The concentration of atoms at the surface $C_s$ is $3.6a\%$.

  $\begin{array}{c}{C}_s=3.6a\%\\ =\frac{3.6}{100}\left(9.25\times {10}^{28}{\text{atoms/m}}^3\right)\\ =3.33\times {10}^{27}{\text{atoms/m}}^3\end{array}$

The concentration of atom at the distance of $25\text{μm}$ below the surface $C_{25\text{μm}}$ is $0.18a\%$.

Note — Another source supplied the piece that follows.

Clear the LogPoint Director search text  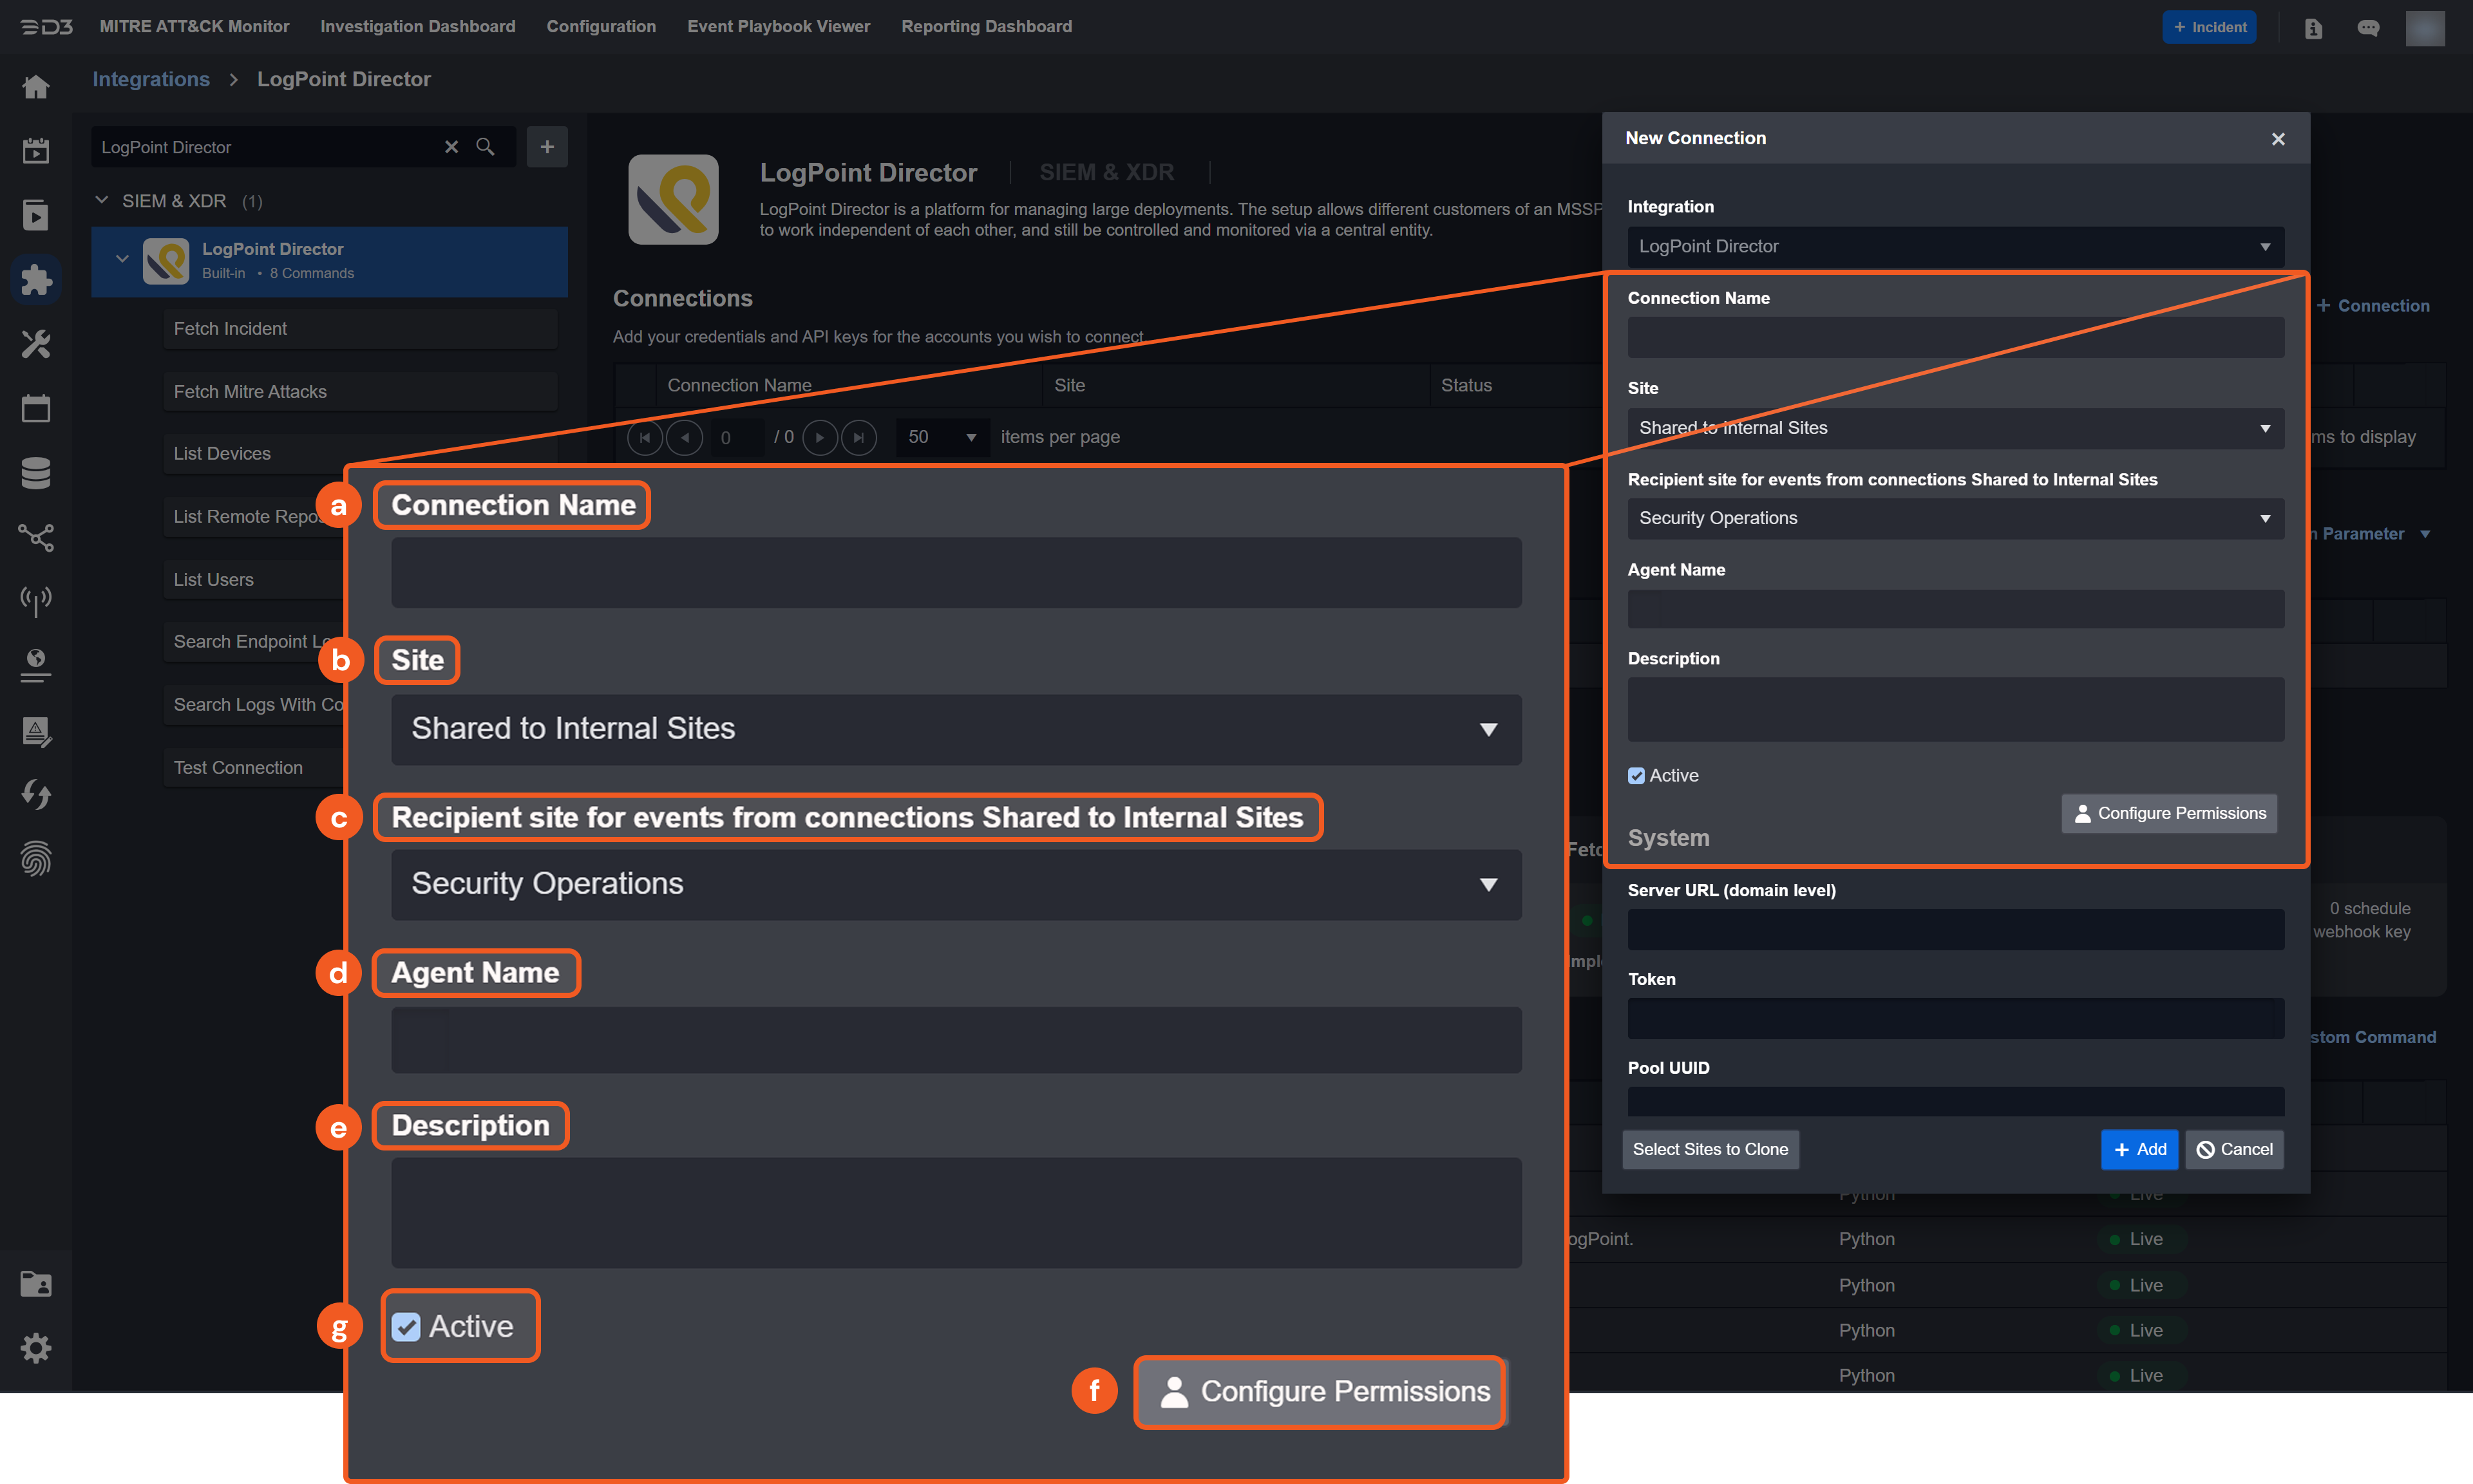[451, 147]
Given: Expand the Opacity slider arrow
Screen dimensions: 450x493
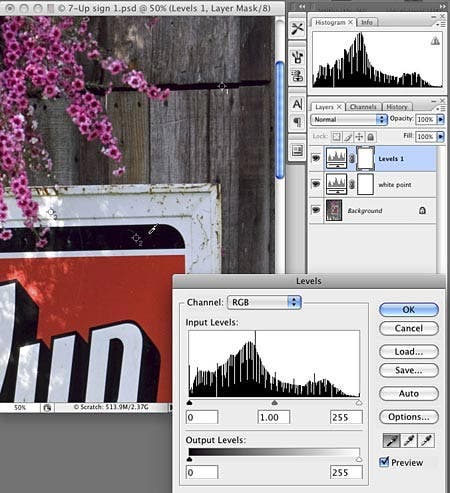Looking at the screenshot, I should tap(441, 119).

  $\begin{array}{c}{C}_{25\text{μm}}=0.18a\%\\ =\frac{0.18}{100}\left(9.25\times {10}^{28}{\text{atoms/m}}^3\right)\\ =1.66\times {10}^{26}{\text{atoms/m}}^3\end{array}$

Refer Table 5.2, “Diffusivities at 500°C and 1000°C for selected solute-solvent diffusion systems”.

The diffusivity of carbon in FCC iron at 1000°C is $3\times {10}^{-11}{\text{m}}^2\text{/s}$.

Here,

  $\begin{array}{c}dC=C_{25\text{μm}}-C_s\\ =\left(1.66\times {10}^{26}{\text{atoms/m}}^3\right)-\left(3.33\times {10}^{27}{\text{atoms/m}}^3\right)\\ =-3.134\times {10}^{27}{\text{atoms/m}}^3\end{array}$

Substitute $3\times {10}^{-11}{\text{m}}^2\text{/s}$ for $D$, $-3.134\times {10}^{27}{\text{atoms/m}}^3$ for $dC$, and $25\text{μm}$ for $dx$ in Equation (III).

  $\begin{array}{c}J=-\left(3\times {10}^{-11}{\text{m}}^2\text{/s}\right)\frac{-3.134\times {10}^{27}{\text{atoms/m}}^3}{25\text{μm}}\\ =-\left(3\times {10}^{-11}{\text{m}}^2\text{/s}\right)\frac{-4.575\times {10}^{26}{\text{atoms/m}}^3}{25\text{μm}\times \frac{{10}^{-6}\text{m}}{\text{1}\text{μm}}}\\ =3.76\times {10}^{21}{\text{atoms/m}}^2\cdot \text{s}\end{array}$

Thus, the flux of carbon atoms between the surface and plane $25\text{μm}$ deep is $3.76\times {10}^{21}{\text{atoms/m}}^2\cdot \text{s}$.